Kotlety mielone
Wydaje mi się, że kotlet mielony to jedno z najpopularniejszych dań obiadowych w polskich domach. Robiłam różne jego wariacje dodając pieczarki, kukurydzę, suszone pomidory, szpinak, rozmaite zioła itp. Te klasyczne, zwyczajne kotlety mielone robię najczęściej. Mięso dobrze jest kupić w całości i zmielić w domu. Chyba, że ma się zaprzyjaźnionego rzeźnika. Na pewno odradzam kupowanie mięsa w marketach.
składniki:
– pół kilograma mięsa wieprzowego (np. karczek, łopatka ) lub mieszanego wołowo lub drobiowo- wieprzowego
– mała kajzerka
– jajko
– duża cebula
– dwa ząbki czosnku
– pieprz mielony, sól (spora łyżeczka lub nieco więcej) trochę mielonej, ostrej papryki
– łyżka lodowatej wody
– tarta bułka do panierowania
– smalec/olej do smażenia
Zmielone mięso przełożyć do miski. Kajzerkę namoczyć w mleku lub zimnej wodzie, aż będzie całkowicie miękka. Cebulę pokroić drobno i podsmażyć na patelni. Kiedy się śpieszę – ścieram ją na najdrobniejszych oczkach tarki bezpośrednio do miski, albo mielę razem z mięsem. Czosnek wycisnąć w wyciskarce. Dodać przyprawy, odciśniętą dobrze bułkę, jajko,wodę, wymieszać dokładnie masę ręką lub łyżką. Formować lekko podłużne i spłaszczone kotlety, panierować w tartej bułce. Na patelni rozgrzać mocno tłuszcz i smażyć po kilka sztuk na raz, ale już na średnim ogniu, by nie zrumieniły się zbyt mocno i były usmażone w środku. Jeśli kotlety są zrobione nieco wcześniej niż ugotowały się ziemniaki, albo chwilę trzeba poczekać na uczestników obiadu, wkładam je na talerzu do piekarnika rozgrzanego do 50 st., by poczekały.
Mówię Wam – niebo na talerzu:)
Tak ,klasyka na polskim stole ;))
Mój mąz je uwielbia i często goszczą u mnie w domu:)
Też nigdy nie kupuję gotowego mielonego mięsa.
Podoba mi się pomysł na kotlety mielone z różnymi dodatkami, szczególnie z suszonymi pomidorami, wypróbuję 🙂
Klasyka na naszym stole, Moja żona je uwielbia i często je robię 🙂
+ czarne oliwki!
dobry pomysł:)
Po co ta łyżka lodowatej wody ?

_Zebrany materiał_
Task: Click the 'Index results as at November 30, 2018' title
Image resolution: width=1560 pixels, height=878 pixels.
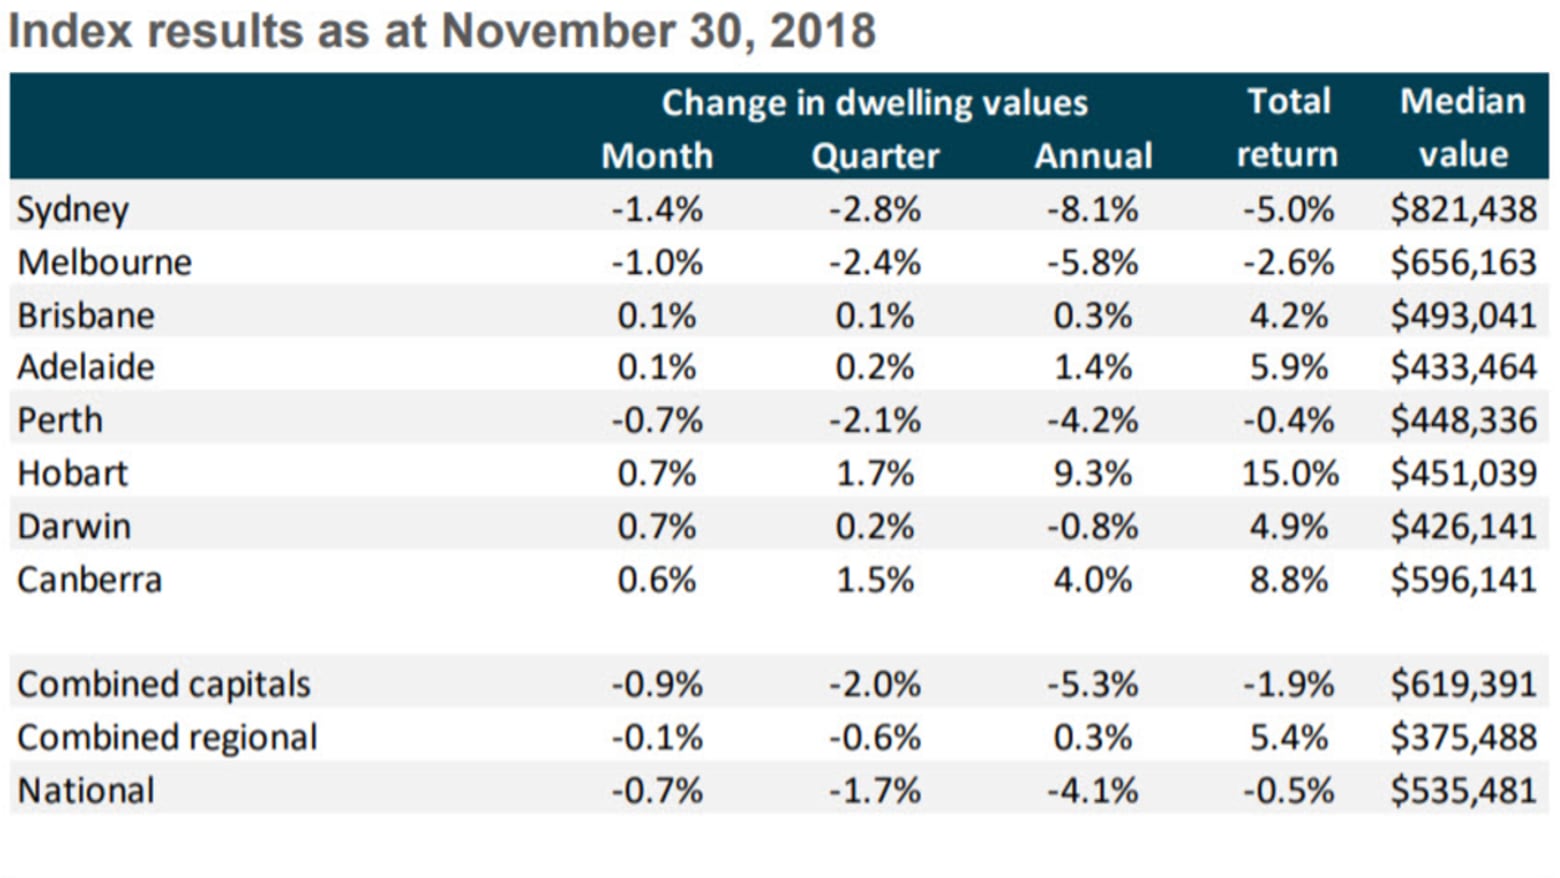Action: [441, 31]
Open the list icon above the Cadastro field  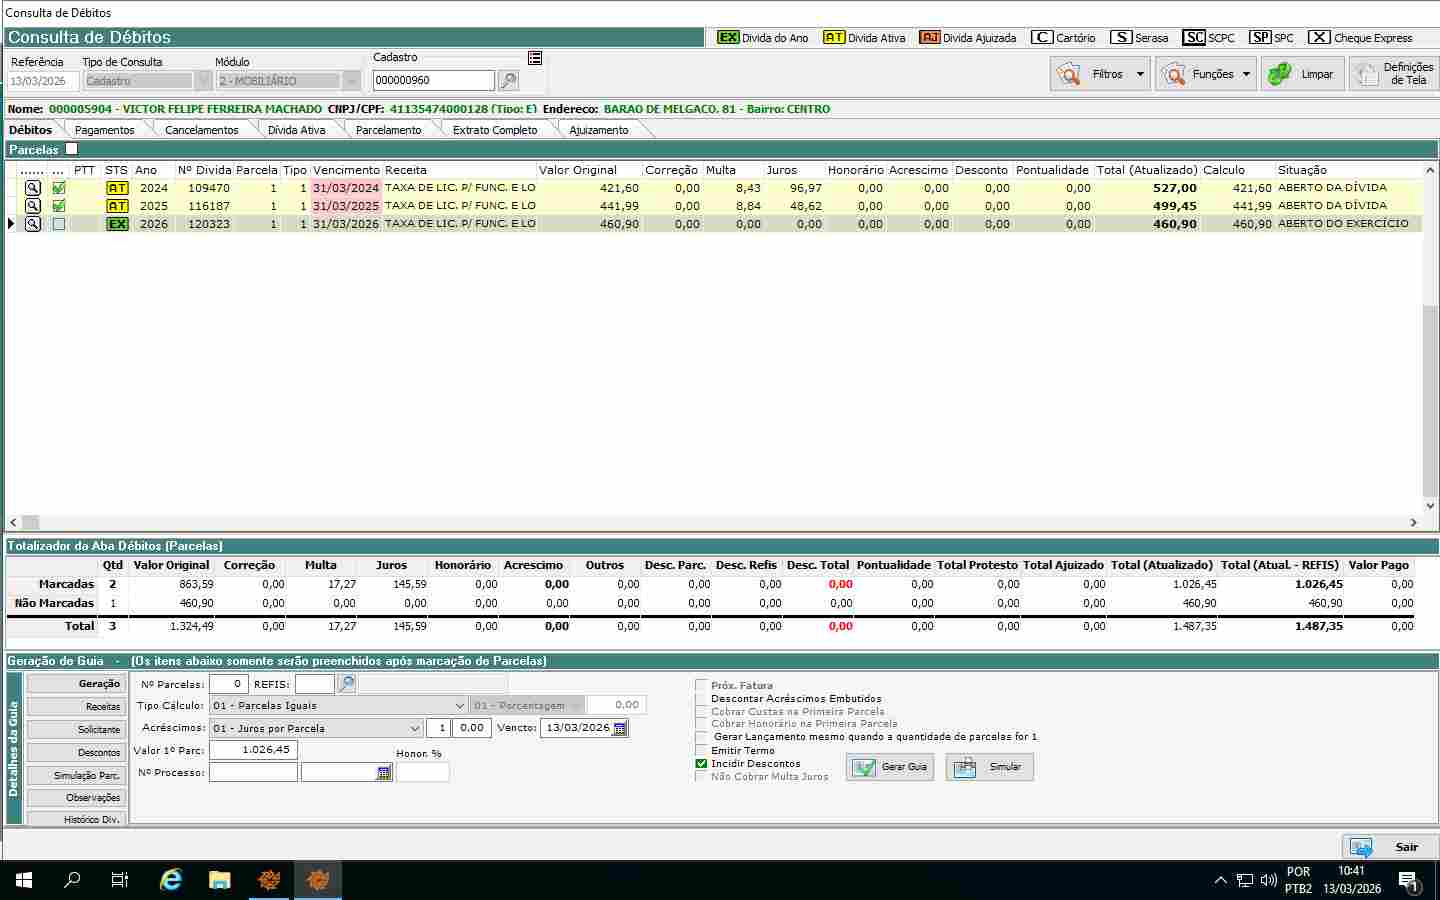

_Wymagania_
a – Przetłumacz na angielski to zdanie z przepisu na kotlety mielone: „Mięso dobrze jest kupić w całości i zmielić w domu.”
b – Podaj, do jakiej temperatury według przepisu ma być rozgrzany piekarnik, w którym gotowe kotlety czekają na podanie.
c – Wyjaśnij na podstawie przepisu, dlaczego kotlety smaży się na średnim ogniu, choć tłuszcz najpierw mocno się rozgrzewa.
Listing nie jest potrzebny do wykonania żadnego zadania.

_Wyniki zadań_
a – It is best to buy the meat whole and grind it at home.

b – Do 50 stopni.

c – Smaży się je na średnim ogniu, żeby nie zrumieniły się zbyt mocno i były usmażone w środku.